Forty-five per cent would consider changing employer - even if the role, salary and benefits in the new job were no better - in return for an improved working environment.
The findings of the Workspace Satisfaction Survey, carried out by Management Today magazine and property developers Stanhope, suggest that scrimping and saving on the working environment could prove a false economy for British businesses.
Matthew Gwyther, editor of Management Today, believes that the survey shows many UK employers are just not getting it right. "What intrigued us was whether our passionate interest in the built environment extends from our homes to the constructions in which we work.," he says.
"Bearing in mind that property costs are normally the second-largest incurred by most companies after wages, we suspected that many firms neglect their obligation to accommodate their employees properly. What we have found is that people's awareness and expectations of good working conditions are not being met by the companies for which they work."
Managers in Britain are increasingly aware of the importance of their work space, agreeing that a better work environment can reduce stress, improve morale, reflect corporate culture, reinforce brand identity, retain staff and drive up productivity. But more than a quarter of those surveyed said they would be ashamed to bring clients into their workplace.
Over half of managers of the 600 managers who took part in the survey said that they would rather have a thinking space away from their desk than social facilities such as a bar, restaurant or shopping area. Currently, only a fifth of workers have a designated 'thinking space'.

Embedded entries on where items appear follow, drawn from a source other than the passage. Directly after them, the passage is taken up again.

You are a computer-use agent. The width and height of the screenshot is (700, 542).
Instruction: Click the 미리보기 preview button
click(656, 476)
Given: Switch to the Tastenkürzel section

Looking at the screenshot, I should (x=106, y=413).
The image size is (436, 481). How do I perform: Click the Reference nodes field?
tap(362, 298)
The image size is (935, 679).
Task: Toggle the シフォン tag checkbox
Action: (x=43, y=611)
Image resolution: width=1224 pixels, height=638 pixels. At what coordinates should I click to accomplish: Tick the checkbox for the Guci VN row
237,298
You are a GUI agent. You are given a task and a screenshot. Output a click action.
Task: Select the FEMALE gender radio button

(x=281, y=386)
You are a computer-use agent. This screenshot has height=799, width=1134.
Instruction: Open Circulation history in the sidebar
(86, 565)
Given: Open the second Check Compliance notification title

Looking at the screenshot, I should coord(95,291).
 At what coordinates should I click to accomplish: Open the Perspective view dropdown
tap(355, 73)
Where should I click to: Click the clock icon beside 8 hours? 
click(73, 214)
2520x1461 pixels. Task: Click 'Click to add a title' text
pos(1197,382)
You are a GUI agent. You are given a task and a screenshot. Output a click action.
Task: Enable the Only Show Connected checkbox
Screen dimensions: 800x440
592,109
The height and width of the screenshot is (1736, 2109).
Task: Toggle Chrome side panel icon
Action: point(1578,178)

And almost all managers dislike hot-desking - more than nine out of ten prefer to have their own designated work space
Public sector managers are more likely to have facilities such as a gym or shower than their private sector counterparts. They are also more likely to be able to rearrange their local work environment and benefit from flexible work practices. There is also more willingness to change jobs or trade annual leave for a better workspace than among private-sector managers.
Sir Stuart Lipton, chairman of Stanhope, the developer behind Chiswick Park, Broadgate and the Treasury Building in Whitehall, and chairman of CABE (the government's architecture advisor) says: "In the future, I think we'll see office buildings becoming more like hotels - more individual, more comfortable, with more personality and greater focus on work/life balance. It's the factory farming versus free-range argument. Most people are against factory farming."
Good news in the survey is that more than half of managers sit within a metre of a window. Gone are the old days of senior executives in private rooms hogging the best views while others sit in semi-darkness in the middle. The growing trend is towards open plan, with circulation spaces around the edges of buildings. Two-thirds of those surveyed are even allowed to adapt their local work environment to their individual needs.
Nearly six out of 10 managers say that the layout and design of their workplace has been reviewed within the last 12 months and nearly a quarter have physically relocated within the past year. But only one in 10 of such projects has involved qualified architects. The in-house facilities team accounts for nearly two-thirds of such office design jobs and as architects have pointed out, work spaces will inevitably suffer as a consequence.